Com relação à África, meu interesse continua desde o artigo da Science e o trabalho efetuado em minha Livre Docência, com a ponte Bahia-Gabon. Lembro dos geólogos portugueses Antero Ferreira da Silva e Joaquim Torquato, que estiveram no CPGeo com rochas de Angola. Mais recentemente, com recursos da FAPESP, aqui estiveram o geólogo Jean Pierre de Camarões e Papa Malick, de Senegal. Ambos, no livro, colocaram relatos atualizados a respeito da geologia de suas respectivas regiões.
Por outro lado, o projeto africano mais denso, que produziu dissertações e teses, além de artigos científicos relevantes, foi com geólogos de Moçambique, que produziram no livro um excelente artigo de revisão. Os colegas Rômulo e Ruy Philipp também comentam os resultados desse programa, tal como o próprio Rômulo apresentou há pouco. Estive três vezes em Moçambique, fui orientador do Mestrado e do Doutorado da Fatima Chaúque, na USP, com bolsa do CNPq, e organizei a estada em São Paulo do Daud Jamal, com recursos da FAPESP.

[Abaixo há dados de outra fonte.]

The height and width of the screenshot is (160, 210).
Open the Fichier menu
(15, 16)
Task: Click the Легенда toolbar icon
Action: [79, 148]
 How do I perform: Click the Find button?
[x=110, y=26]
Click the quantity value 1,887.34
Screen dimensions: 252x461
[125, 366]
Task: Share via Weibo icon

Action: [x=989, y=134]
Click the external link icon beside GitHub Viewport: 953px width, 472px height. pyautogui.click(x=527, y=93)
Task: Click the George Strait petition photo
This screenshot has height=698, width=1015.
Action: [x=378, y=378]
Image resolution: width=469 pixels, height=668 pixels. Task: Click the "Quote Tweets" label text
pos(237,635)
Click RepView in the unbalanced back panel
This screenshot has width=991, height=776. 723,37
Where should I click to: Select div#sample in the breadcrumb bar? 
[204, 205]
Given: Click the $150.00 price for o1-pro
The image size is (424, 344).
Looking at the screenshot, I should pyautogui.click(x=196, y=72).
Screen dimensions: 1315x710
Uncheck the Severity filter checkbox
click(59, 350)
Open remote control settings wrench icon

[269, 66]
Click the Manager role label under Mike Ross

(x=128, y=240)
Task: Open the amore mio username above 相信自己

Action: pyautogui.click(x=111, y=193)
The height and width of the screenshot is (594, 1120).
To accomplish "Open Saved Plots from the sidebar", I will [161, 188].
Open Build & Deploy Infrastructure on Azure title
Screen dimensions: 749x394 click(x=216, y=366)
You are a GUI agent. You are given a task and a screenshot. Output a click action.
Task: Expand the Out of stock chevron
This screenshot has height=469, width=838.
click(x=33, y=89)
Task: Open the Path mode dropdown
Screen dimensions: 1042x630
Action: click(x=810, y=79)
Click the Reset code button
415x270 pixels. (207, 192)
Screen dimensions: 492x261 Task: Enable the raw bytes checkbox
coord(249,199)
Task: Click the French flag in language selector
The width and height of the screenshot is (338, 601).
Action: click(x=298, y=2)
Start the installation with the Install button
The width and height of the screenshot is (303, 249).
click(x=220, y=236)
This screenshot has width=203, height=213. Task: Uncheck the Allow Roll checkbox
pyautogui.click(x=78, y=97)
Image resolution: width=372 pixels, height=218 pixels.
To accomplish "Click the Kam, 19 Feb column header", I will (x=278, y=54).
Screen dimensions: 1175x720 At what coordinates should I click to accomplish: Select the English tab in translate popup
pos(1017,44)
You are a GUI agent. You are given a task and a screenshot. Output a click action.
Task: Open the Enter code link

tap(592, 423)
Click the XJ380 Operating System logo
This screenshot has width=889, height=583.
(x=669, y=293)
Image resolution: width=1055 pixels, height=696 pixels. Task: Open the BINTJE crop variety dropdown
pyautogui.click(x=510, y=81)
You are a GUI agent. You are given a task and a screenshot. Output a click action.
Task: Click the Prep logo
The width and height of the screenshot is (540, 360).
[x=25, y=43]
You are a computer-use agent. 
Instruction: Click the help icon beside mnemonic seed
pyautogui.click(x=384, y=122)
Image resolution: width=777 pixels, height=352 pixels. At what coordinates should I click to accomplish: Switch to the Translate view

Como epílogo, volto à entrevista dada ao Andrea, no livro, em que falei das origens italianas, da vinda ao Brasil e da família. Minha esposa Lisbeth, sempre a meu lado, meus filhos Marina e Renato, os quatro netos e os demais familiares me ajudaram todo o tempo a manter a estabilidade necessária para o desenvolvimento do percurso. Termino como comecei. Considero um enorme privilégio, estando em vida, poder ver e desfrutar dessa obra a meu respeito, um livro belíssimo, com muitos artigos sobre minha vida acadêmica. Agradeço demais aos grandes amigos e organizadores Andrea Bartorelli, Wilson Teixeira e Benjamim Bley de Brito Neves, sem esquecer os muitos autores que contribuíram para o conteúdo do livro, e a todos vocês que estão comigo aqui, agora. Agradecimento especial ao meu Instituto de Geociências, pela organização deste evento.
Muito obrigado.

Umberto Giuseppe Cordani, 02 de dezembro de 2021.